Data for this task:
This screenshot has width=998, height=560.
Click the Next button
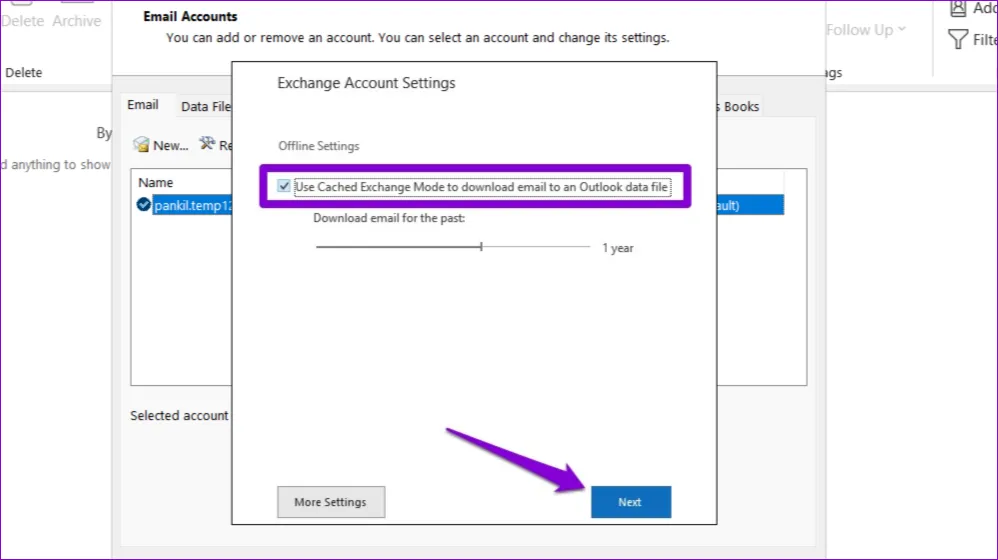(630, 502)
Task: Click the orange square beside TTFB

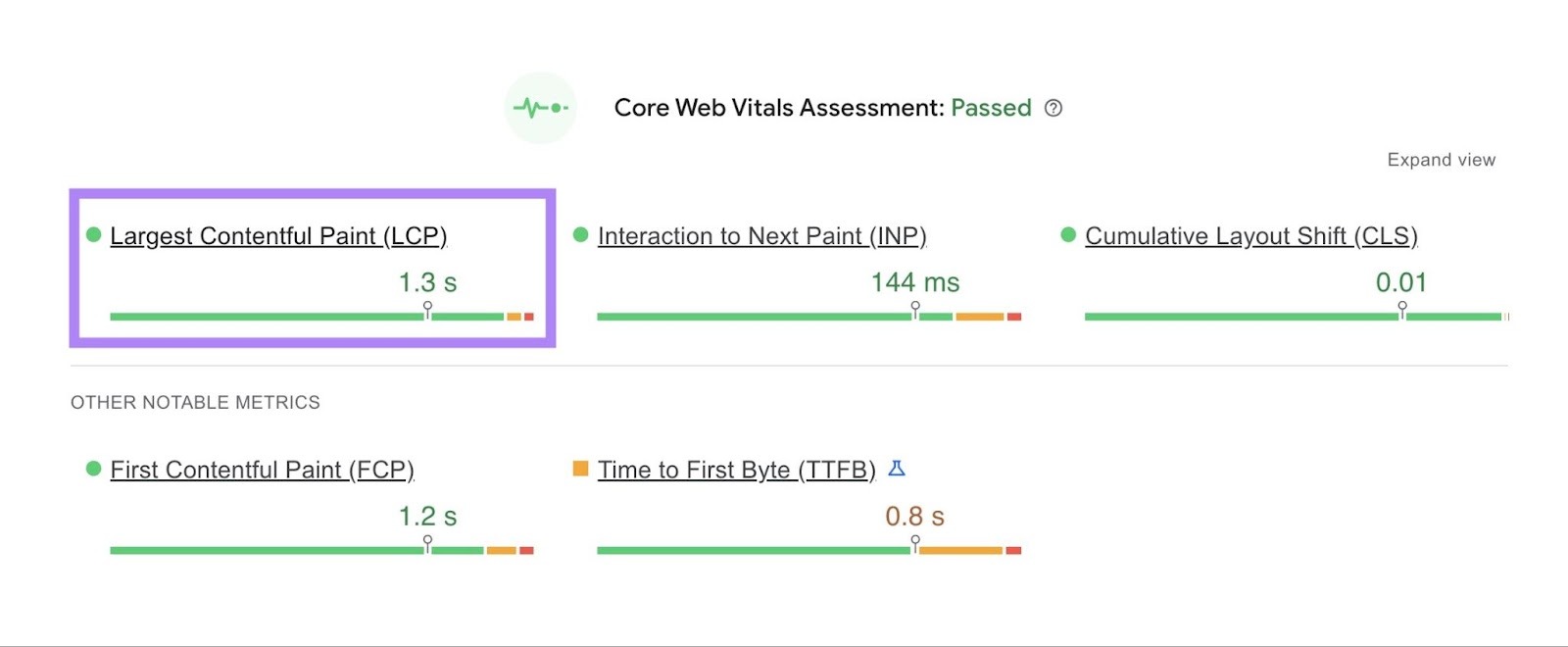Action: click(580, 468)
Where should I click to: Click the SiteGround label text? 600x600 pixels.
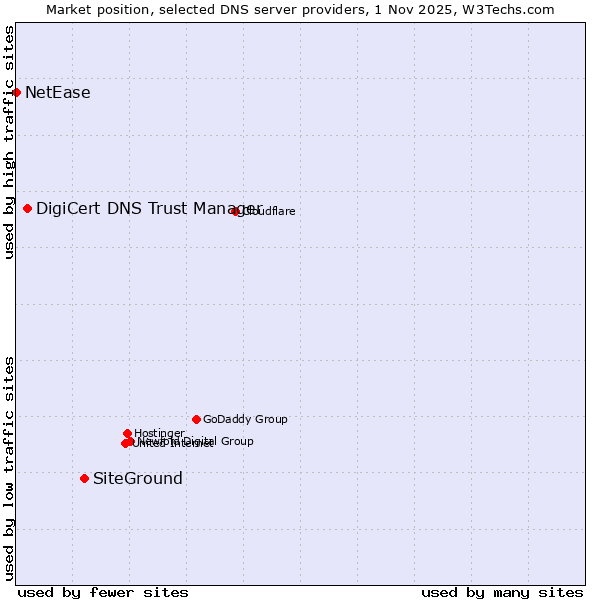pyautogui.click(x=138, y=478)
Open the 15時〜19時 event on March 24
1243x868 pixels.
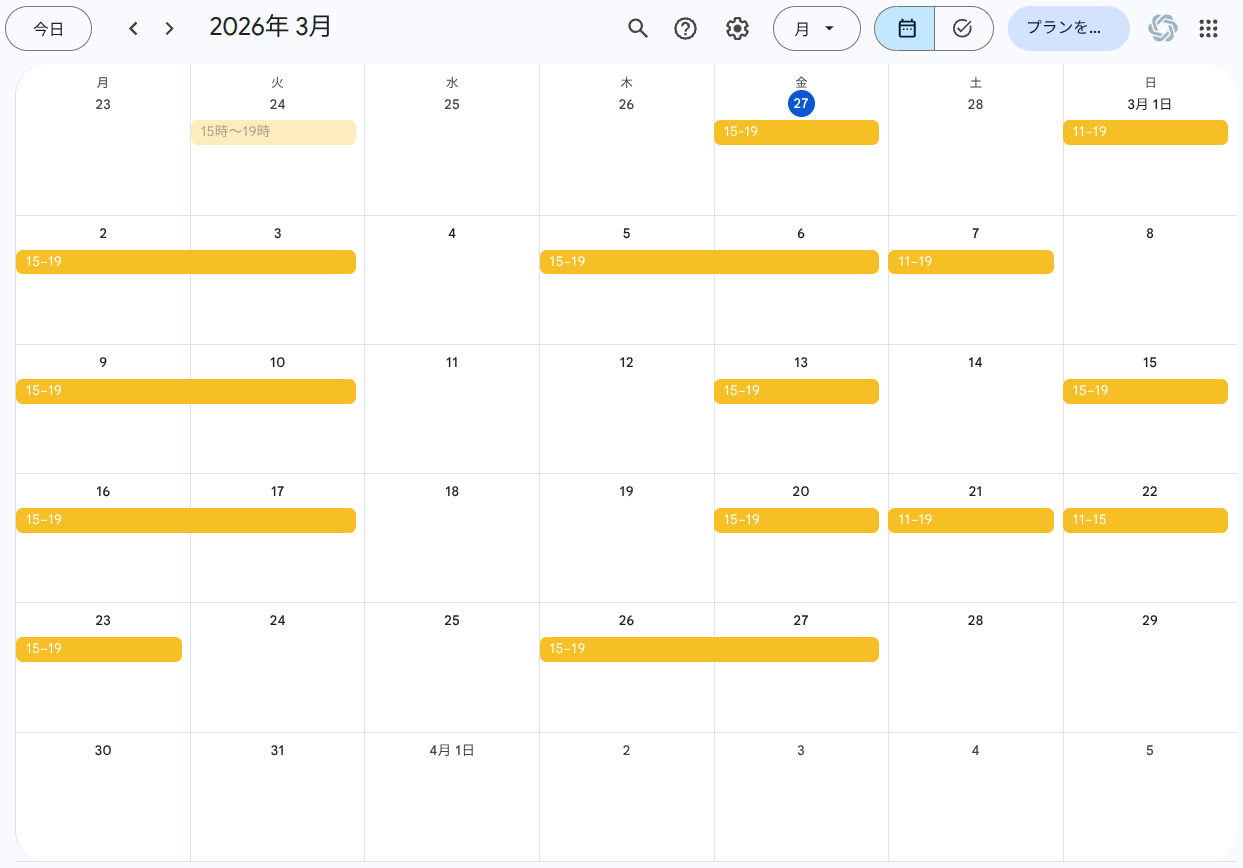273,132
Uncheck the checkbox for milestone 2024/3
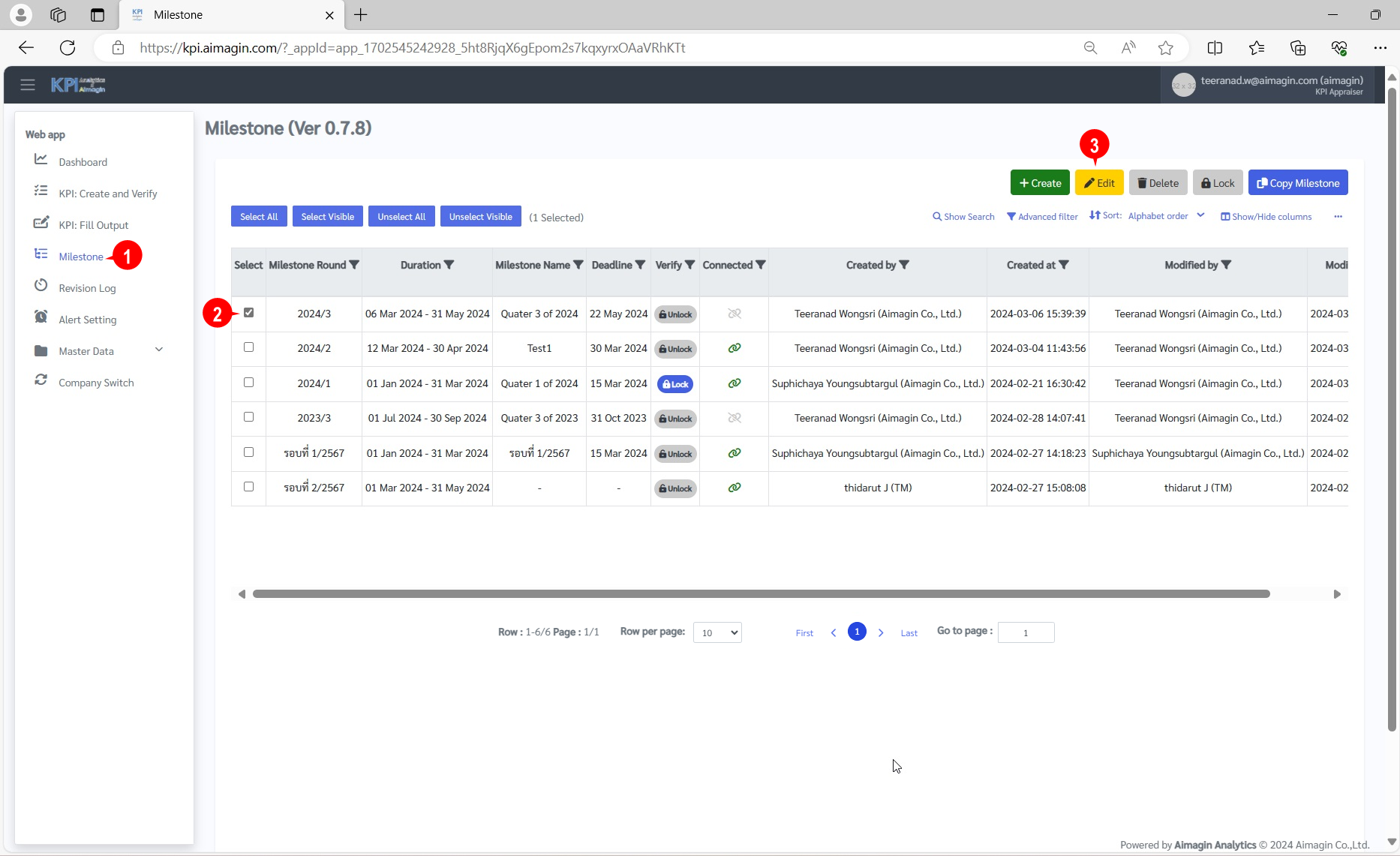 coord(248,313)
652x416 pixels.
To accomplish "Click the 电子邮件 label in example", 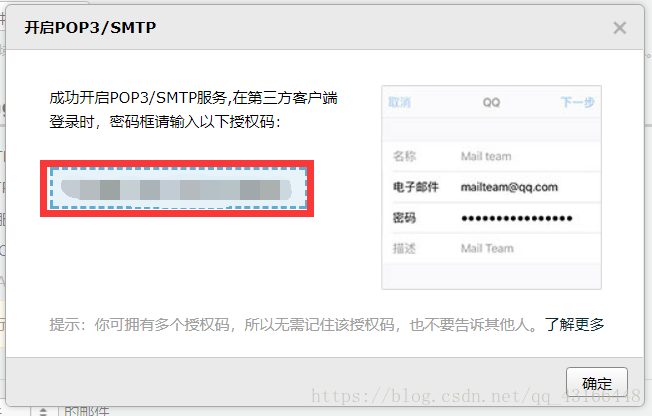I will click(x=416, y=187).
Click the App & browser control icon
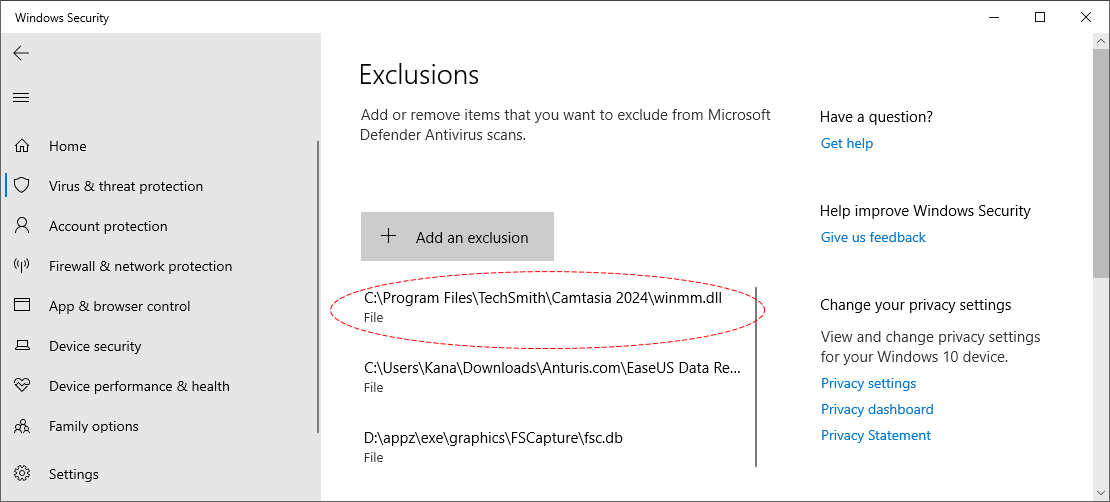This screenshot has width=1110, height=502. tap(22, 306)
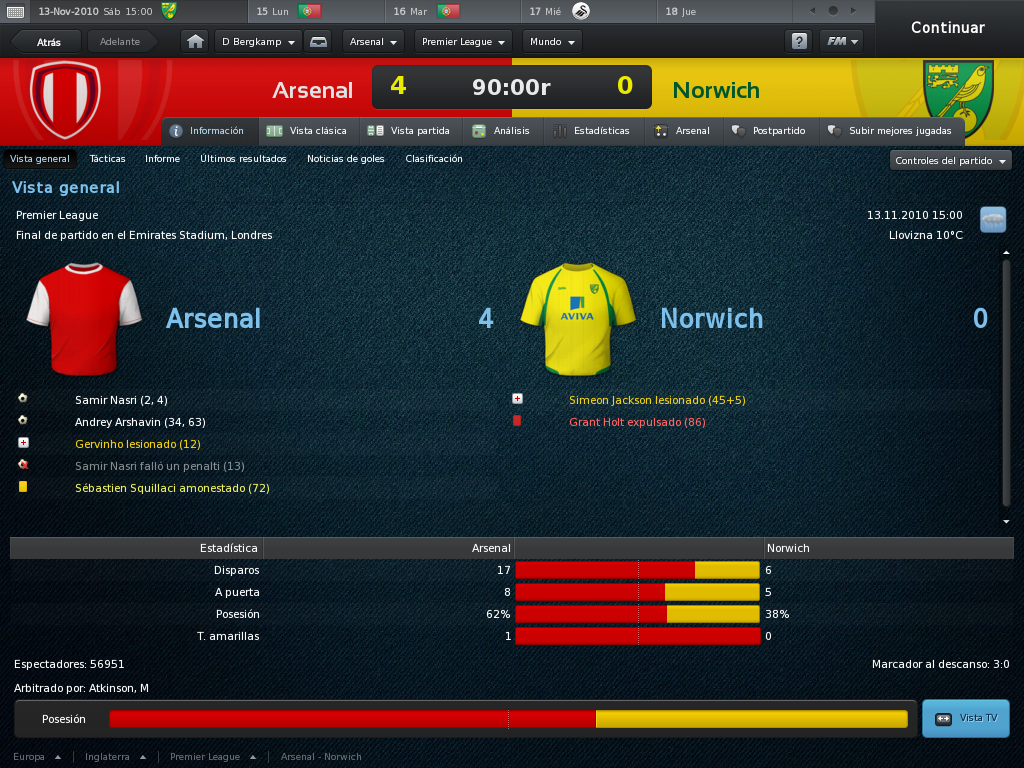The image size is (1024, 768).
Task: Open the rainy weather icon
Action: (x=993, y=219)
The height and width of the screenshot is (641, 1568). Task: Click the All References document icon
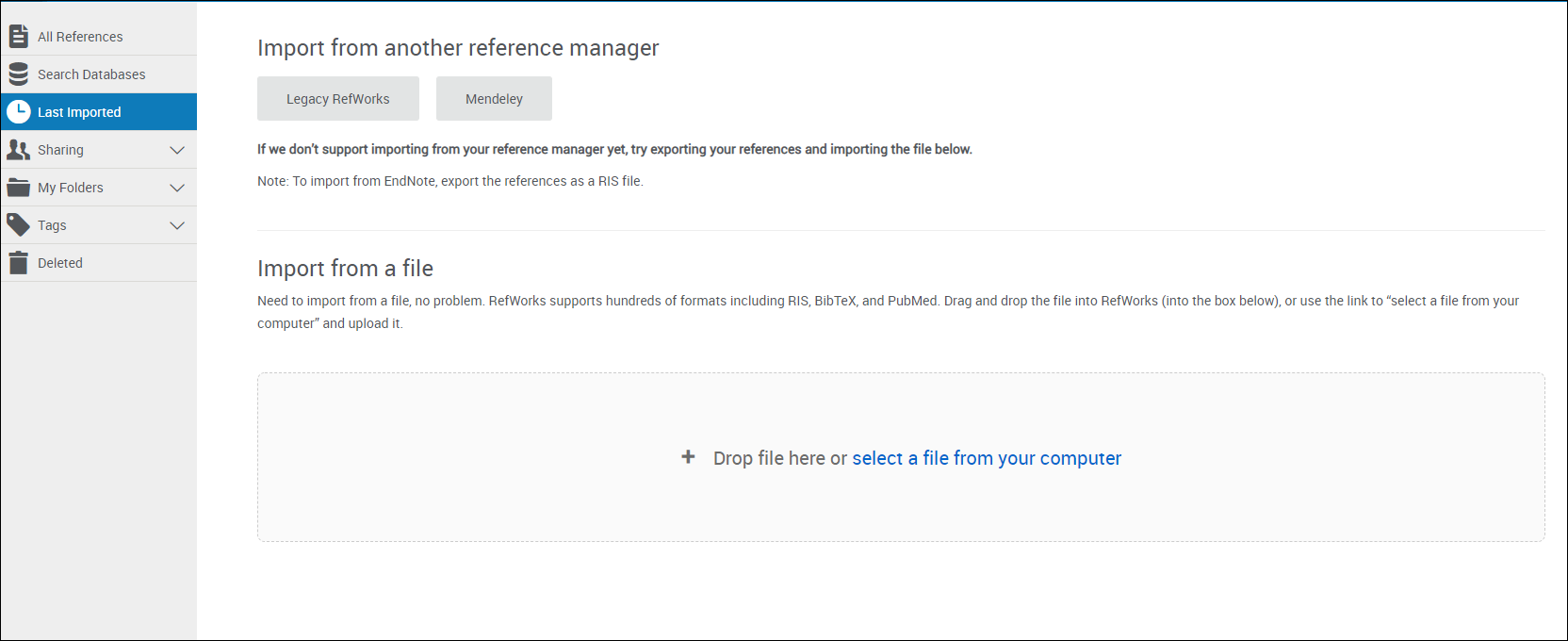tap(18, 37)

Task item:
All that should be printed is the lines from the one containing "The height and" through the last line of the material above, both ends included, exactly as they stand; please skip the pictures.

Response area:
The height and width of the screenshot is (641, 1568). Task: Click the All References document icon
tap(18, 37)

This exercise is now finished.